◆ **Work instruction**: Reproduce only the lines of the material below that start at the line containing "Where should I click to: Open" and stop at the line containing "Task: Click the Passport Number input field". Keep both end lines.

◆ **Data supplied**:

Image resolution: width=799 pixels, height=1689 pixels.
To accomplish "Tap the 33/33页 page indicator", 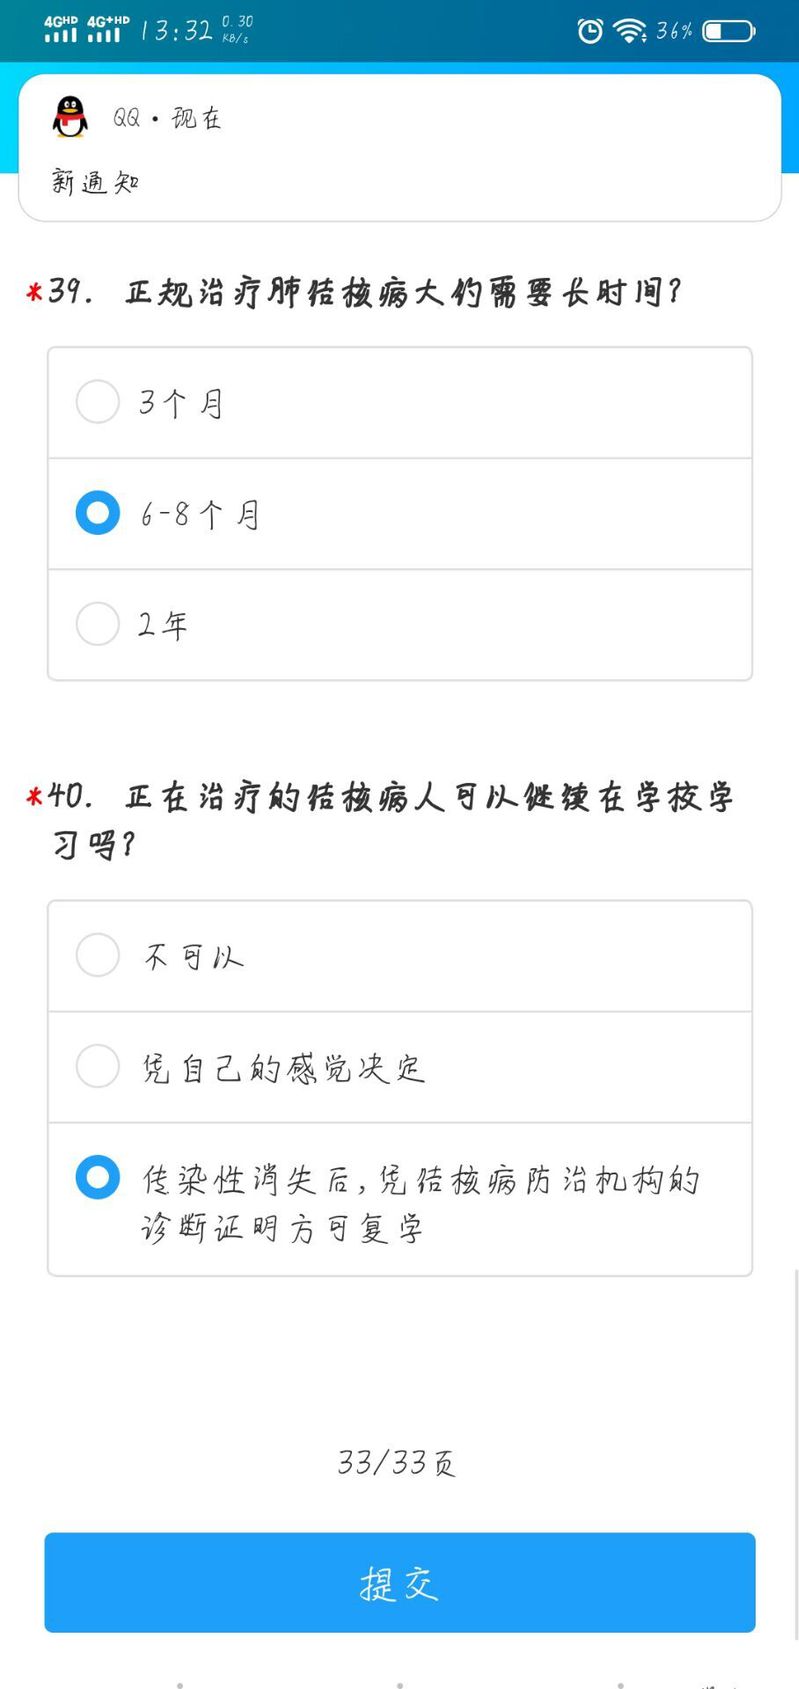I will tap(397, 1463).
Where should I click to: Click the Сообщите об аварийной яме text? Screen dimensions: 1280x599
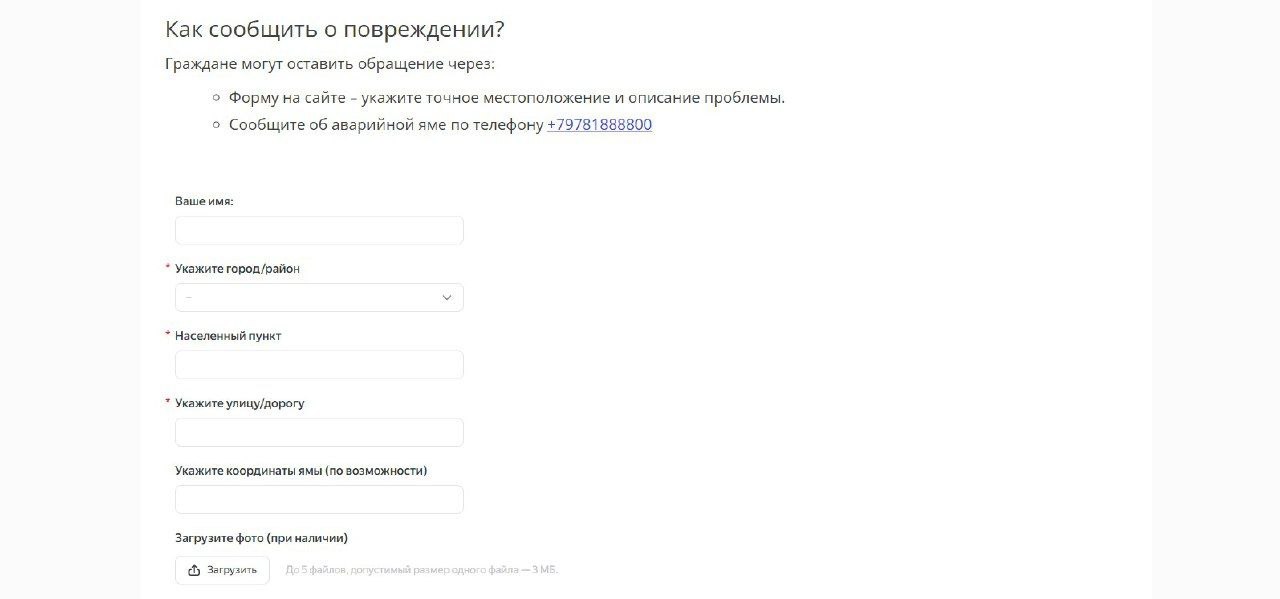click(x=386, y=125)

* * *

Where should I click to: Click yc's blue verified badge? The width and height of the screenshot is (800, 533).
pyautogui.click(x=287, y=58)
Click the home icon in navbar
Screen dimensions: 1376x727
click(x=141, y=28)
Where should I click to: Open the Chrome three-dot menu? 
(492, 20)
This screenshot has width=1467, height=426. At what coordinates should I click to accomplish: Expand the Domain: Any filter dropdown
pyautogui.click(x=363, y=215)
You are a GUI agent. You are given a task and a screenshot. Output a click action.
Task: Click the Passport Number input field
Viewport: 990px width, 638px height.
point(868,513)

==

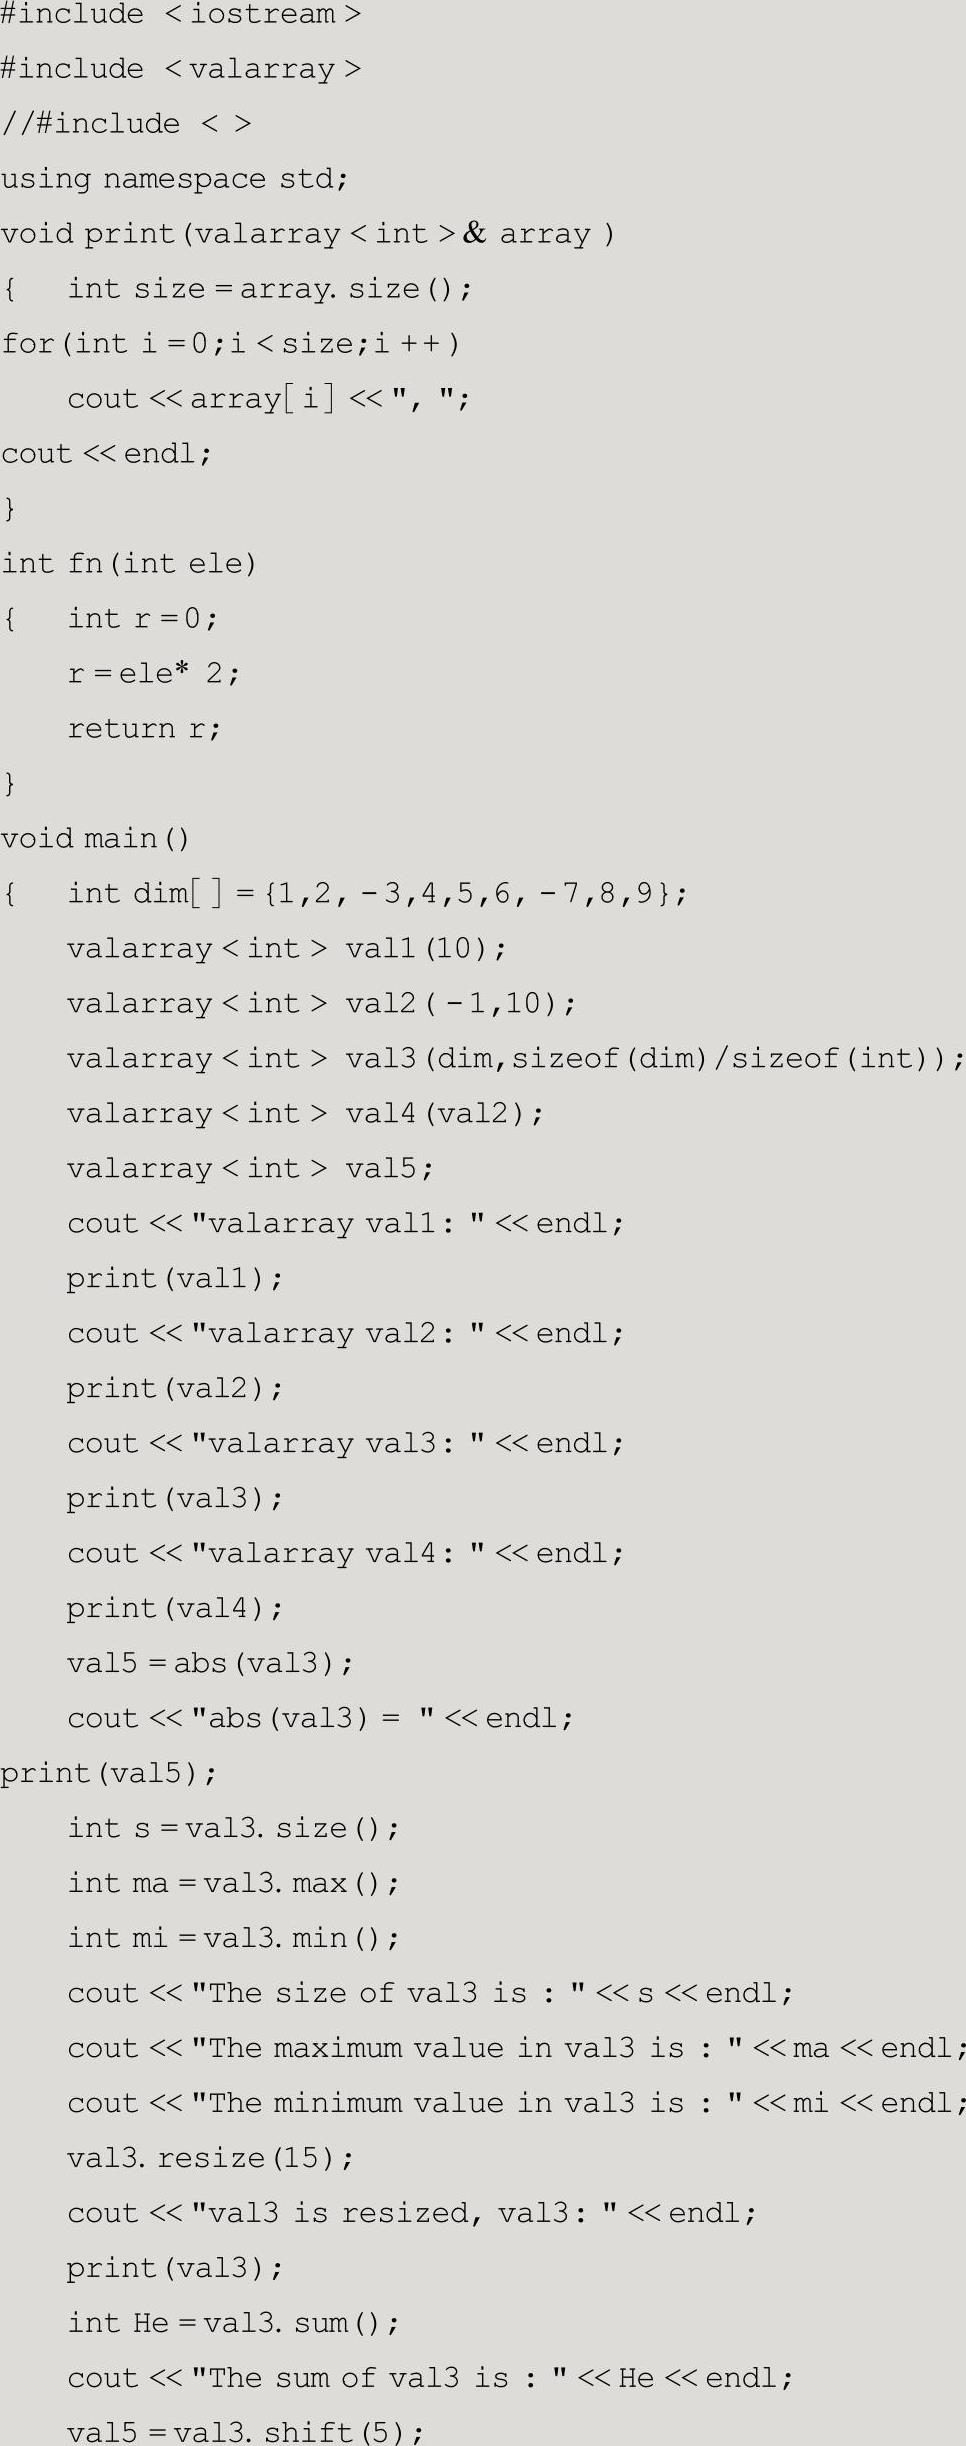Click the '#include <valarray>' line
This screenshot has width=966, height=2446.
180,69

◆ **Response**:
Where should I click to: Open the Chrome three-dot menu? 
(492, 20)
This screenshot has width=1467, height=426. At what coordinates should I click to accomplish: Expand the Domain: Any filter dropdown
pyautogui.click(x=363, y=215)
You are a GUI agent. You are given a task and a screenshot. Output a click action.
Task: Click the Passport Number input field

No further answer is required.